Henry stood motionless until Jo had left the ballroom. A quick glance around told him that all of the guests and most of the extras had witnessed their little scene. Even though he and Jo had been speaking too quietly to be overheard by even the most curious of gossips, their body language must have screamed "LOVERS' QUARREL" loud and clear.
He tried to arrange his features to convey "just a little misunderstanding, nothing to worry about." The sympathetic looks he was getting from other guests, mostly the men, suggested that he had achieved closer to "I am in such deep shit," but that would have to do.
He followed Jo's path out the door, and wisely no one stopped him. Only a few people were lingering in the hallway, enjoying the relative cool and quiet away from the dancers and drinkers. Henry scanned the space but didn't see his partner, so he stopped to take a deep breath and think. If Jo wanted to escape, where would she go? Their room? The gardens? No, she wouldn't hide. Or more accurately, she would hide in her work. They were very alike in that way.
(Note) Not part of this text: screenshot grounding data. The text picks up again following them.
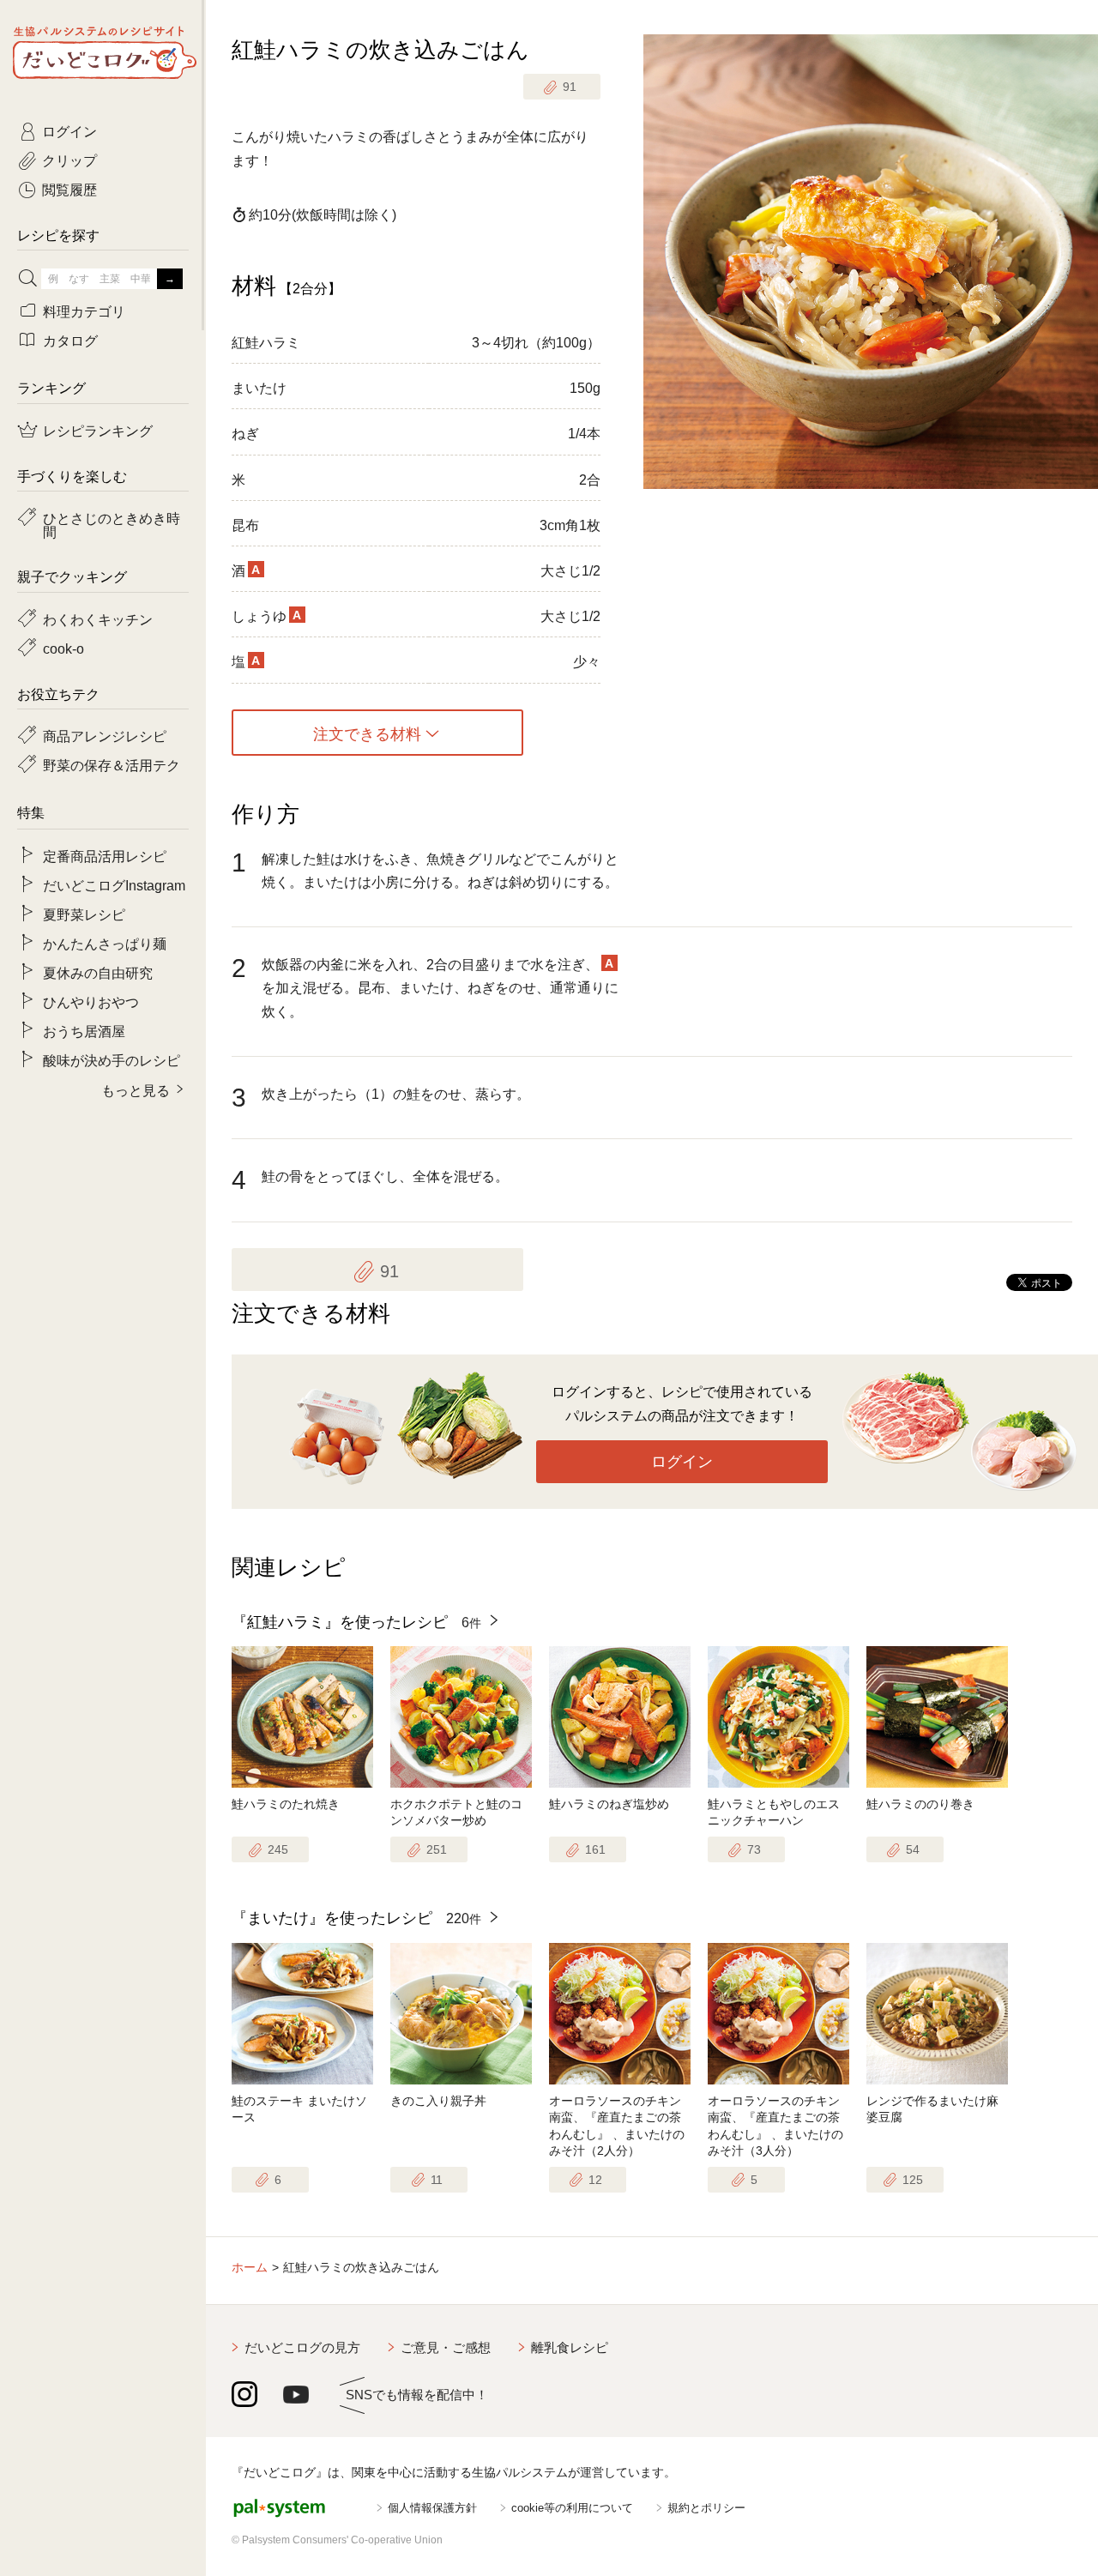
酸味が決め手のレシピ (111, 1059)
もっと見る (135, 1089)
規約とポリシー (706, 2507)
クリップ (69, 159)
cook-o (63, 648)
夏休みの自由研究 (98, 972)
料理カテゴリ (84, 310)
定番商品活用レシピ (104, 855)
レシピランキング (98, 430)
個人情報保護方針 (432, 2507)
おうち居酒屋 (84, 1030)
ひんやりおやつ (91, 1001)
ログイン (682, 1461)
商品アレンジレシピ (104, 735)
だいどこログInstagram (114, 884)
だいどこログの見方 (302, 2347)
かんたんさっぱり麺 (104, 943)
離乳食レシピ (569, 2347)
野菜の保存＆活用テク (111, 764)
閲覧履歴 (69, 189)
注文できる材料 (367, 732)
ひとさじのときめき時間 (111, 524)
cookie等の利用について (572, 2507)
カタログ (70, 340)
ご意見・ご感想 (446, 2347)
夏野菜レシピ (84, 913)
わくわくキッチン (98, 618)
With that thought, he knew exactly where to find her. He walked as casually as he could manage away from the ballroom, and once he was out of sight, he strode quickly to the staircase.
County Somerset, 1811
The evening of the ball, Rosa Martin was a vision in silk and lace, and she danced every set superbly, but none of that explained why Henry could hardly look away from her.
His attention was riveted to the woman who, the night before, had told him that their host and possibly her own father were involved in the slave trade. She had followed that revelation by playing a sonata, singing a lovely folk air, and being so praised and surrounded by admirers that Henry had found no opportunity to enquire further.
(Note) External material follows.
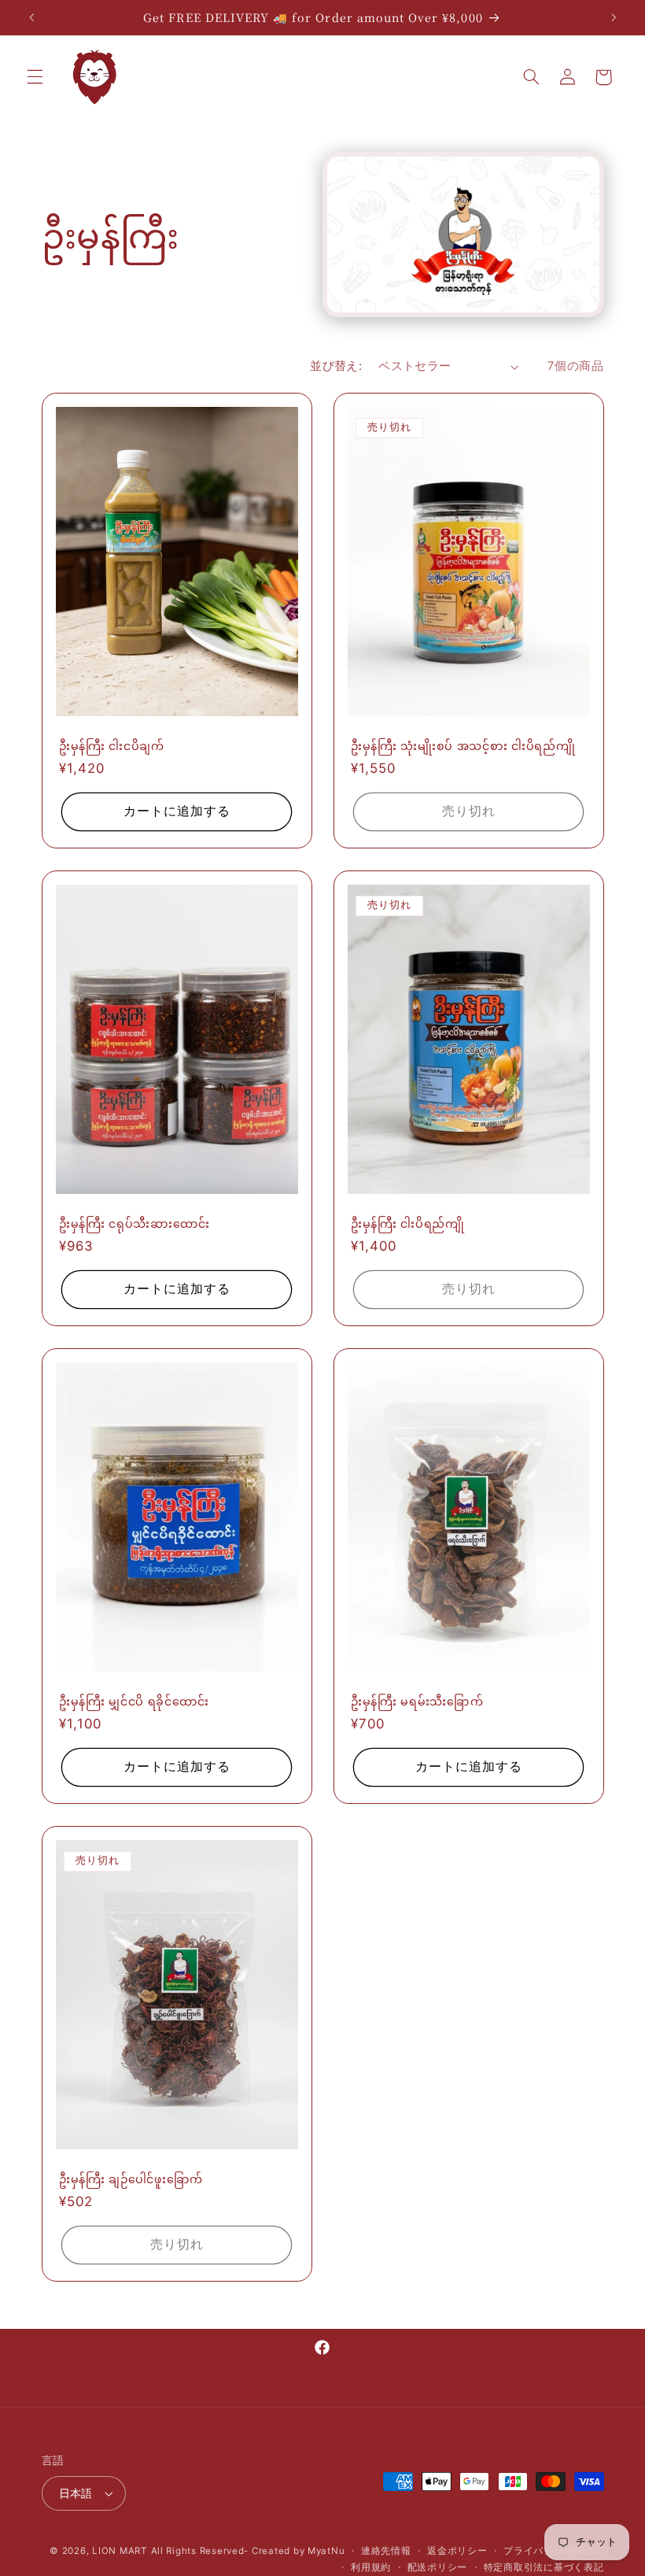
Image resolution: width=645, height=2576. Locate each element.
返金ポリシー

Now it was finally time to claim his dance, and they took their places together for the cotillion. It wasn't a form that lent itself to private moments, so they were limited to small talk and pleasantries until the dance was finished. When the last chord sounded and all the dancers bowed and curtsied, Henry accompanied Rosa through the French doors to enjoy the cool air on the balcony. They found a spot that was visible enough for propriety yet private enough that they wouldn't be overheard.
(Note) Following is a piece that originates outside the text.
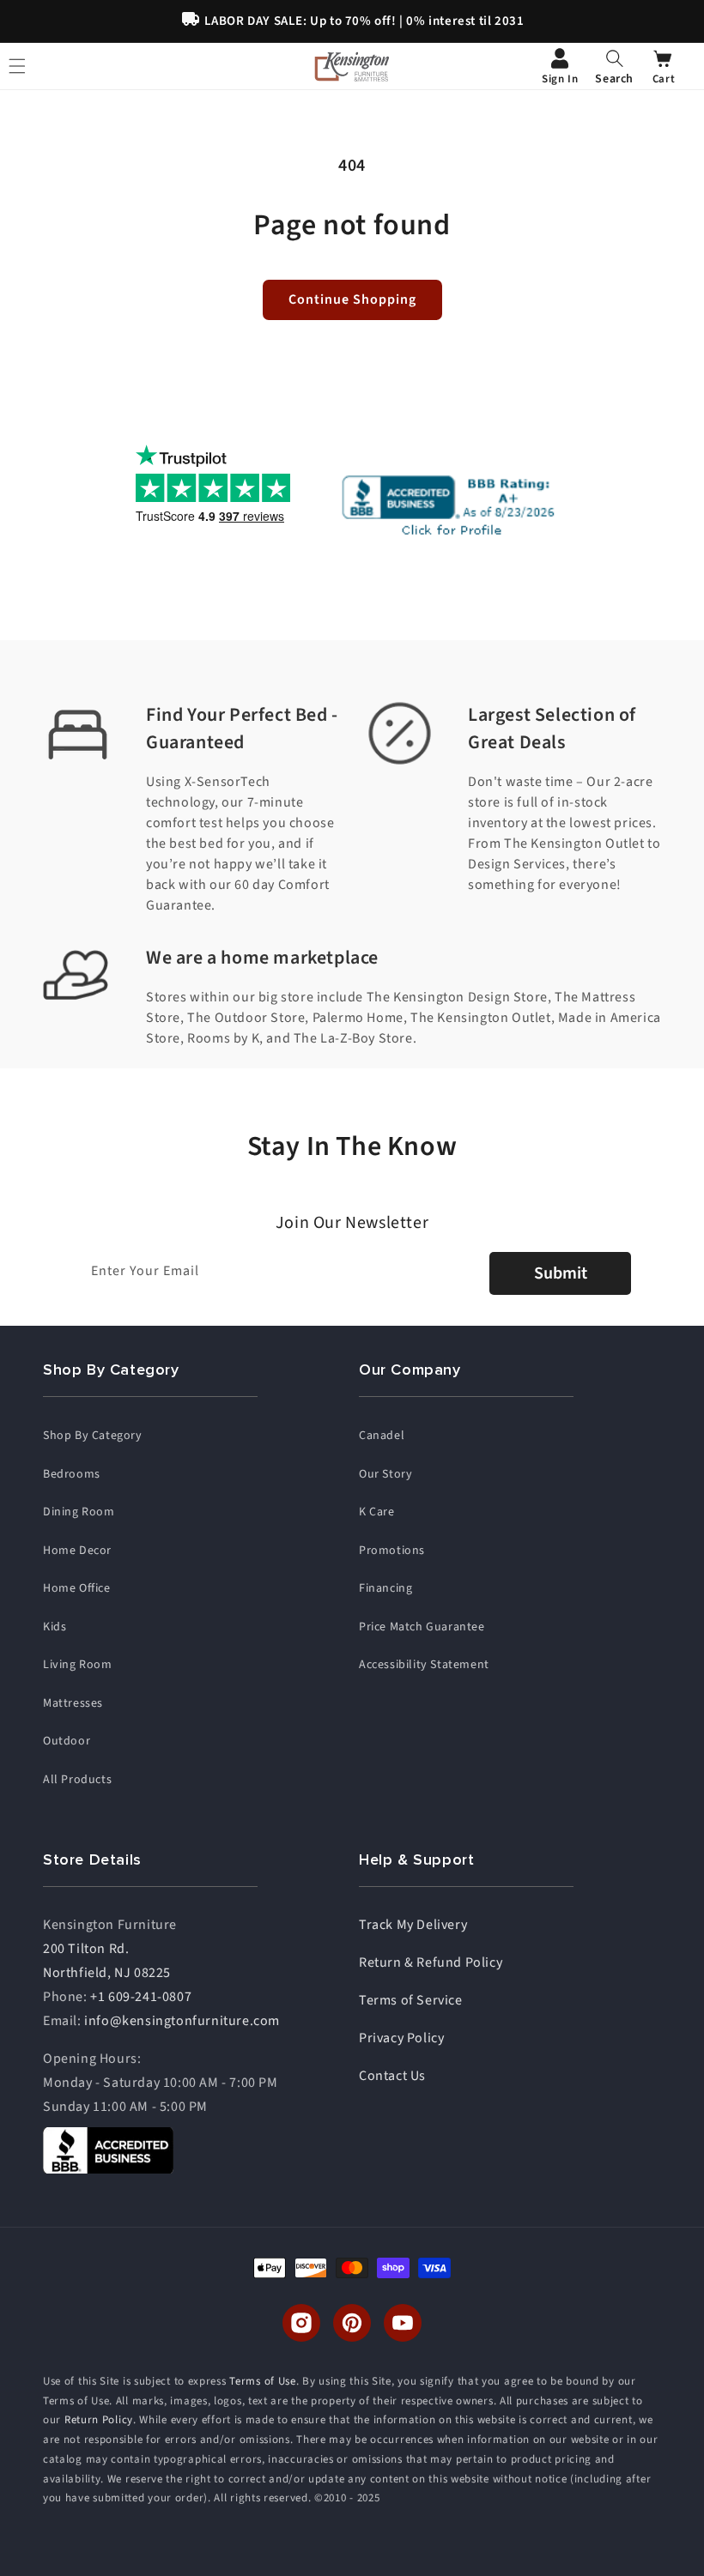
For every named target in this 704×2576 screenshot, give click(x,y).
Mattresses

"Something tells me you have a plan for how to proceed," Henry began without preamble. "How can I help?"
Rosa nodded. "Lord Summersby conducts most of his business from this house during the summer. There must be something in his study that will prove what he is up to. If I am lucky, it will also show that my father does not know what his partner is doing."
"And you would like me to help you search?" Henry ventured.
"Yes, but that is not all." She looked up to meet his eyes. "I am not a fool. Even if I do find the evidence I need, I know that the accusations of a woman will mean very little. I am asking you to go to your father and convince him to make this travesty known."
Henry took a long breath. "My father would never approve of such a deplorable practice, but do you understand what you're asking? To speak against two such powerful men in his profession could have very serious consequences. It could ruin him."
"I know." Rosa looked grim, but she didn't back down.
"What about your father?" Henry asked. "Are you willing see your own family ruined? Maybe not financially, but there would be a terrible scandal. You would be ostracized."
"What does that matter to me?" Her eyes flashed with sudden anger. "Regardless of what people say, I am not la primadonna desperate to be adored." Color flooded her cheeks, and Henry realized he had inadvertently struck a nerve. She went on, "What is social ruin compared to thousands of souls treated like cattle? I know what I am willing to do, Dr. Morgan. What about you?"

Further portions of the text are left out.